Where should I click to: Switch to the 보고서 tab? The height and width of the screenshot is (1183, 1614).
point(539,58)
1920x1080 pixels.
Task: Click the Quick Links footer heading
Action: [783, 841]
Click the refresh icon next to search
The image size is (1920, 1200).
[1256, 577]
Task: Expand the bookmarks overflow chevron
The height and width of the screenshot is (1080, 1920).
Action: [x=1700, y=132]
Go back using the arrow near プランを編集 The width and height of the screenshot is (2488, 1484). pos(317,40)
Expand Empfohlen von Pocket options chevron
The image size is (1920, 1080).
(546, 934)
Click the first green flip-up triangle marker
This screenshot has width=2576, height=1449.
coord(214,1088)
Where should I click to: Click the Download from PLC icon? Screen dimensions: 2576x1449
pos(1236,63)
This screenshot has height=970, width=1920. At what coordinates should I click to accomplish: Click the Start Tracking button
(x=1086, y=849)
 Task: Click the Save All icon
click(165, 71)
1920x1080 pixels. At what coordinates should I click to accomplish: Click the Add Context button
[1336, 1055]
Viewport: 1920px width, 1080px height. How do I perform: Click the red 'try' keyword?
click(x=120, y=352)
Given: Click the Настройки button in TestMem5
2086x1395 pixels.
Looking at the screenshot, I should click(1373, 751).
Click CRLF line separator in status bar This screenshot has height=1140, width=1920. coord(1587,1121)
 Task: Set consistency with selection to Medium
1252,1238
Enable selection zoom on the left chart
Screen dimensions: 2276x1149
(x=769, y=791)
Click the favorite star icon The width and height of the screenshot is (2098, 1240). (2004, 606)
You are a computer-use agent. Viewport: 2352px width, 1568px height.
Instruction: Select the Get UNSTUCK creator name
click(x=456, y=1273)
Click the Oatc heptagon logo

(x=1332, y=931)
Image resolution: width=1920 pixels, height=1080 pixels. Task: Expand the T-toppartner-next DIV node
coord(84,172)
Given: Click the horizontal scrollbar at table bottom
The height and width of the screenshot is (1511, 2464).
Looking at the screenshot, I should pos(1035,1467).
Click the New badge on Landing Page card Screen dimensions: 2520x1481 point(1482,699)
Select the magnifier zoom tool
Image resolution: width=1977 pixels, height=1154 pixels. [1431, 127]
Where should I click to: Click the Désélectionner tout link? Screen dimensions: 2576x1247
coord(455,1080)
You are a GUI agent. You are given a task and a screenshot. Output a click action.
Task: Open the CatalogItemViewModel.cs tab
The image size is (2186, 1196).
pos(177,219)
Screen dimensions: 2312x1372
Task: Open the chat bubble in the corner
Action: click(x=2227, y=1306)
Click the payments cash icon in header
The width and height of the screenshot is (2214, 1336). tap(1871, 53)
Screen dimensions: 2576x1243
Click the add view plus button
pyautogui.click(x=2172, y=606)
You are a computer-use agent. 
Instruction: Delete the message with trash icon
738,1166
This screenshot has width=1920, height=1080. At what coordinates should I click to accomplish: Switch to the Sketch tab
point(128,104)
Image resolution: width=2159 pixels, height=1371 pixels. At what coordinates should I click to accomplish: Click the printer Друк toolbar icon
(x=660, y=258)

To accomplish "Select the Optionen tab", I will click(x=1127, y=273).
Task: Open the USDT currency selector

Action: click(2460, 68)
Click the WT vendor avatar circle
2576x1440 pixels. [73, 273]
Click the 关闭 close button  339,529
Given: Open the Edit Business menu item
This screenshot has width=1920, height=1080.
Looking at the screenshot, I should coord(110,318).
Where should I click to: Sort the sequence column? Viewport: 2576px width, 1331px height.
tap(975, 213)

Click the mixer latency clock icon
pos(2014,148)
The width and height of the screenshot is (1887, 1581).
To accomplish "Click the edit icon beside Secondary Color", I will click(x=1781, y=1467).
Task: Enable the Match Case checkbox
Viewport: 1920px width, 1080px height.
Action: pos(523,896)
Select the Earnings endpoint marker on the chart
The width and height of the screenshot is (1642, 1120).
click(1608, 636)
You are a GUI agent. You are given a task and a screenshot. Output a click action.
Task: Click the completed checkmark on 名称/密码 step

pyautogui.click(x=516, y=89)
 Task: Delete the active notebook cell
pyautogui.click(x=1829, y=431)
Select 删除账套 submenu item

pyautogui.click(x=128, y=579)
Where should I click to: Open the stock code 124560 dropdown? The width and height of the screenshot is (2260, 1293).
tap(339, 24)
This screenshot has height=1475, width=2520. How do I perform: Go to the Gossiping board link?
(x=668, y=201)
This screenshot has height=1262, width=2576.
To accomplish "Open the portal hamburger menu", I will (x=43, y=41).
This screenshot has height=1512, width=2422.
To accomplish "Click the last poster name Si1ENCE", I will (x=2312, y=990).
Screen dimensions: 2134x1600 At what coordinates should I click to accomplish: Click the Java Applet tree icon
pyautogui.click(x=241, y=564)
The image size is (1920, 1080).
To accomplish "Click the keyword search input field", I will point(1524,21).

---+---

▸ **Work item**
The material is to be given again in full and without variation.

▸ **Answer below**
Where should I click to: Switch to the 보고서 tab? The height and width of the screenshot is (1183, 1614).
point(539,58)
1920x1080 pixels.
Task: Click the Quick Links footer heading
Action: [783, 841]
Click the refresh icon next to search
The image size is (1920, 1200).
[1256, 577]
Task: Expand the bookmarks overflow chevron
The height and width of the screenshot is (1080, 1920).
Action: [x=1700, y=132]
Go back using the arrow near プランを編集 The width and height of the screenshot is (2488, 1484). pos(317,40)
Expand Empfohlen von Pocket options chevron
The image size is (1920, 1080).
(546, 934)
Click the first green flip-up triangle marker
This screenshot has width=2576, height=1449.
coord(214,1088)
Where should I click to: Click the Download from PLC icon? Screen dimensions: 2576x1449
pos(1236,63)
This screenshot has height=970, width=1920. At what coordinates should I click to accomplish: Click the Start Tracking button
(x=1086, y=849)
 Task: Click the Save All icon
click(165, 71)
1920x1080 pixels. At what coordinates should I click to accomplish: Click the Add Context button
[1336, 1055]
Viewport: 1920px width, 1080px height. How do I perform: Click the red 'try' keyword?
click(x=120, y=352)
Given: Click the Настройки button in TestMem5
2086x1395 pixels.
Looking at the screenshot, I should click(1373, 751).
Click CRLF line separator in status bar This screenshot has height=1140, width=1920. coord(1587,1121)
 Task: Set consistency with selection to Medium
1252,1238
Enable selection zoom on the left chart
Screen dimensions: 2276x1149
(x=769, y=791)
Click the favorite star icon The width and height of the screenshot is (2098, 1240). (2004, 606)
You are a computer-use agent. Viewport: 2352px width, 1568px height.
Instruction: Select the Get UNSTUCK creator name
click(x=456, y=1273)
Click the Oatc heptagon logo

(x=1332, y=931)
Image resolution: width=1920 pixels, height=1080 pixels. Task: Expand the T-toppartner-next DIV node
coord(84,172)
Given: Click the horizontal scrollbar at table bottom
The height and width of the screenshot is (1511, 2464).
Looking at the screenshot, I should pos(1035,1467).
Click the New badge on Landing Page card Screen dimensions: 2520x1481 point(1482,699)
Select the magnifier zoom tool
Image resolution: width=1977 pixels, height=1154 pixels. [1431, 127]
Where should I click to: Click the Désélectionner tout link? Screen dimensions: 2576x1247
coord(455,1080)
You are a GUI agent. You are given a task and a screenshot. Output a click action.
Task: Open the CatalogItemViewModel.cs tab
The image size is (2186, 1196).
pos(177,219)
Screen dimensions: 2312x1372
Task: Open the chat bubble in the corner
Action: click(x=2227, y=1306)
Click the payments cash icon in header
The width and height of the screenshot is (2214, 1336). tap(1871, 53)
Screen dimensions: 2576x1243
Click the add view plus button
pyautogui.click(x=2172, y=606)
You are a computer-use agent. 
Instruction: Delete the message with trash icon
738,1166
This screenshot has width=1920, height=1080. At what coordinates should I click to accomplish: Switch to the Sketch tab
point(128,104)
Image resolution: width=2159 pixels, height=1371 pixels. At what coordinates should I click to accomplish: Click the printer Друк toolbar icon
(x=660, y=258)

To accomplish "Select the Optionen tab", I will click(x=1127, y=273).
Task: Open the USDT currency selector

Action: click(2460, 68)
Click the WT vendor avatar circle
2576x1440 pixels. [73, 273]
Click the 关闭 close button  339,529
Given: Open the Edit Business menu item
This screenshot has width=1920, height=1080.
Looking at the screenshot, I should coord(110,318).
Where should I click to: Sort the sequence column? Viewport: 2576px width, 1331px height.
tap(975, 213)

Click the mixer latency clock icon
pos(2014,148)
The width and height of the screenshot is (1887, 1581).
To accomplish "Click the edit icon beside Secondary Color", I will click(x=1781, y=1467).
Task: Enable the Match Case checkbox
Viewport: 1920px width, 1080px height.
Action: pos(523,896)
Select the Earnings endpoint marker on the chart
The width and height of the screenshot is (1642, 1120).
click(1608, 636)
You are a GUI agent. You are given a task and a screenshot. Output a click action.
Task: Click the completed checkmark on 名称/密码 step

pyautogui.click(x=516, y=89)
 Task: Delete the active notebook cell
pyautogui.click(x=1829, y=431)
Select 删除账套 submenu item

pyautogui.click(x=128, y=579)
Where should I click to: Open the stock code 124560 dropdown? The width and height of the screenshot is (2260, 1293).
tap(339, 24)
This screenshot has height=1475, width=2520. How do I perform: Go to the Gossiping board link?
(x=668, y=201)
This screenshot has height=1262, width=2576.
To accomplish "Open the portal hamburger menu", I will (x=43, y=41).
This screenshot has height=1512, width=2422.
To accomplish "Click the last poster name Si1ENCE", I will (x=2312, y=990).
Screen dimensions: 2134x1600 At what coordinates should I click to accomplish: Click the Java Applet tree icon
pyautogui.click(x=241, y=564)
The image size is (1920, 1080).
To accomplish "Click the keyword search input field", I will point(1524,21).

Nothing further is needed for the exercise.